→ **Instructions for the task**
Give back the entries exactly as they read, leaving each image out.

(Items from a data source)
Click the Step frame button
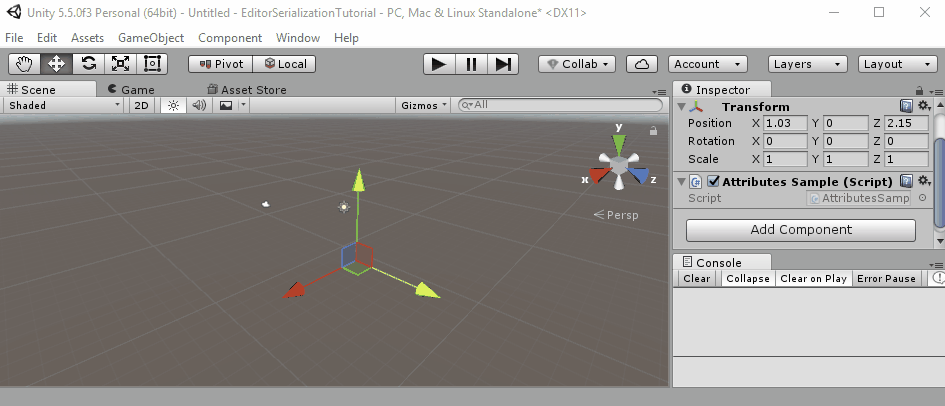The image size is (945, 406). point(503,64)
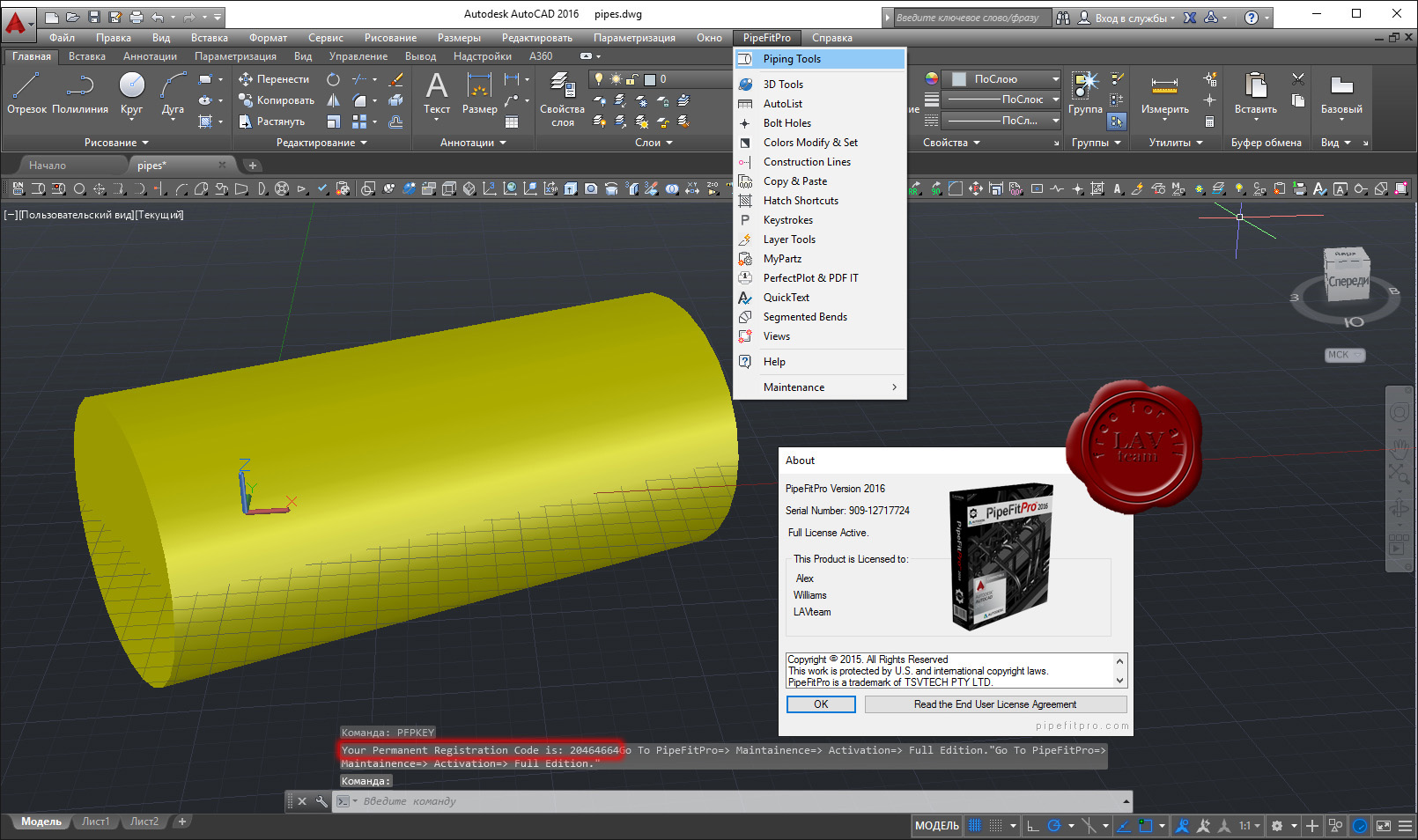Expand the Maintenance submenu
This screenshot has height=840, width=1418.
[x=820, y=387]
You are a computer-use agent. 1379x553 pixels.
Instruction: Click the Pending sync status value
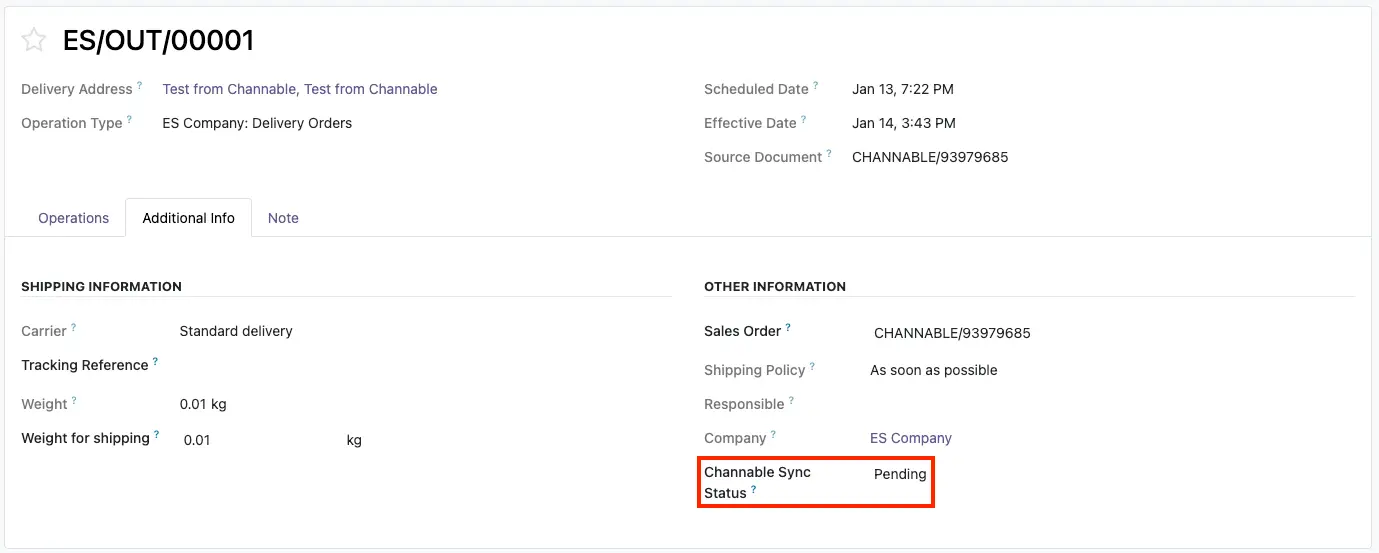click(899, 474)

→ **Response to the task**
Click the Step frame button
The image size is (945, 406). point(503,64)
Expand the Maintenance submenu
This screenshot has height=840, width=1418.
[x=820, y=387]
You are a computer-use agent. 1379x553 pixels.
Instruction: Click the Pending sync status value
click(899, 474)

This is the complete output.